## TASK DESCRIPTION
Could you return the data that follows exactly, minus the images?

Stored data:
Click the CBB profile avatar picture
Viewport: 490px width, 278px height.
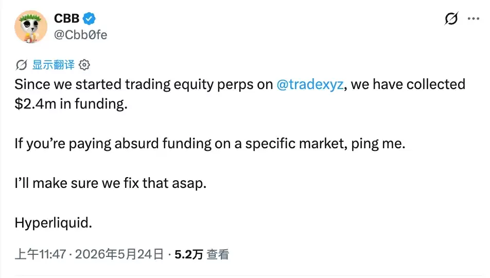point(31,27)
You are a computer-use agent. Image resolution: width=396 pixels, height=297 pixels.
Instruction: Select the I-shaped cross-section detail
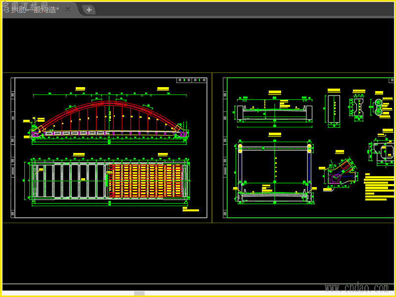(x=358, y=107)
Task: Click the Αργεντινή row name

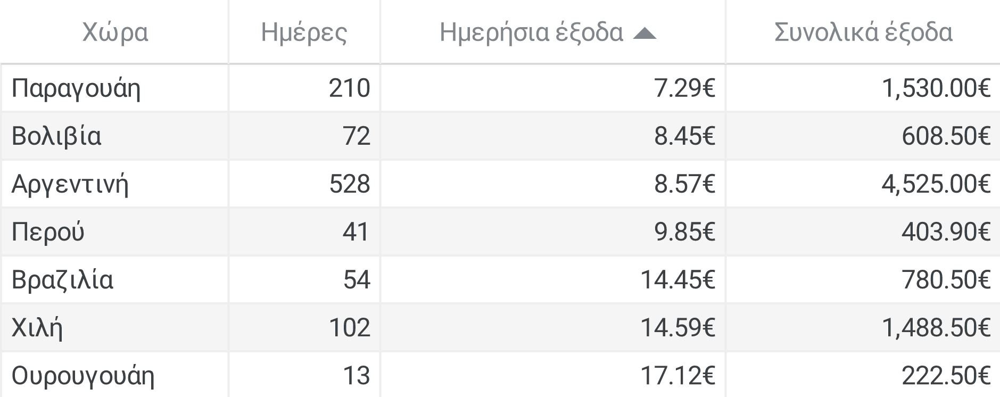Action: pyautogui.click(x=70, y=184)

## ANSWER BOX
Click the CBB profile avatar picture
Viewport: 490px width, 278px height.
point(31,27)
You are a computer-use agent. Image resolution: width=396 pixels, height=297 pixels.
Instruction: Select the I-shaped cross-section detail
(x=358, y=107)
Task: Click the Αργεντινή row name

Action: pyautogui.click(x=70, y=184)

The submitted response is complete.